Al Feldstein (1925-2014)

Cover of Weird Science #13 by Al Feldstein

Cover of Weird Science #13 by Al Feldstein

Former editor of Mad Magazine Al Feldstein died April 29 at his home in Montana. He was 88.

I long ago forgave him for rejecting the parody of Star Trek I drew in the ninth grade with a ballpoint pen on lined notebook paper, and sent with a return envelope too small for the manuscript because it was – of course! – going to sell. The only rule of professional writing I didn’t break at the time was to submit to a publication I hadn’t read. I knew it very well: I loved Mad.

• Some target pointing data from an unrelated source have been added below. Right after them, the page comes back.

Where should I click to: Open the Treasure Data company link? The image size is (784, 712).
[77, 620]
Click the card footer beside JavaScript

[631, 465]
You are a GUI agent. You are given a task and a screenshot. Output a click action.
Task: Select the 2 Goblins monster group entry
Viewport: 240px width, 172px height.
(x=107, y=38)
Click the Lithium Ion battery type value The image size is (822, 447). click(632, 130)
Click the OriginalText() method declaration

Feldstein was hired by EC (“Educational Comics”) as an artist in 1948. In the mid-1950s he edited EC’s New Trend group, known for such titles as Weird Science, Weird Fantasy, and Tales from the Crypt. The Wertham-inspired crackdown on comics forced EC to kill many of its titles and put Feldstein out of work. However, when Mad’s founding editor Harvey Kurtzman departed in 1956, Feldstein took his place and spent the next three decades satirizing America from Madison Avenue to Hollywood.

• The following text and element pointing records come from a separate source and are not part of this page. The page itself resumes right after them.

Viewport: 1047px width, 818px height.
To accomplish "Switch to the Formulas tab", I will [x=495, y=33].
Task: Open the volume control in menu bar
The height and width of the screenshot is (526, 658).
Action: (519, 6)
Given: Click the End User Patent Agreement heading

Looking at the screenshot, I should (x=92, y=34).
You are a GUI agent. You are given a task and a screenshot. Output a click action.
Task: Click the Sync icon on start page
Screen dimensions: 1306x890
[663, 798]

Feldstein’s aptitude for art was evident when he won an award in the 1939 New York World’s Fair poster contest. He trained at Manhattan’s High School of Music and Art and Brooklyn College. When he was 15 he went to work in the Eisner & Iger shop, an art service for comic book publishers, making $3 a week inking balloon lines and erasing pages.

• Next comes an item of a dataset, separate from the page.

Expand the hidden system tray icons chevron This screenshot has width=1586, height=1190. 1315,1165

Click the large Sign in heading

His career at Mad ended in 1984 as its fading popularity led to a precipitous drop in circulation.

He moved to Wyoming, and later, Montana. He resumed his early interest in oil painting, depicting wildlife, nature scenes and fantasy art. Several of his works placed in the Top 100 of Arts for the Parks, a competition created in 1986 by the National Park Academy of the Arts.

In 2000, he received an honorary doctorate in fine arts from Rocky Mountain College.

He was inducted into the Will Eisner Award Hall of Fame in 2003.

In 2011, he received the Bram Stoker Award for Lifetime Achievement from the Horror Writers Association.

Feldstein’s survivors include his wife, Michelle, stepdaughter Katrina Oppelt, her husband, and two grandsons.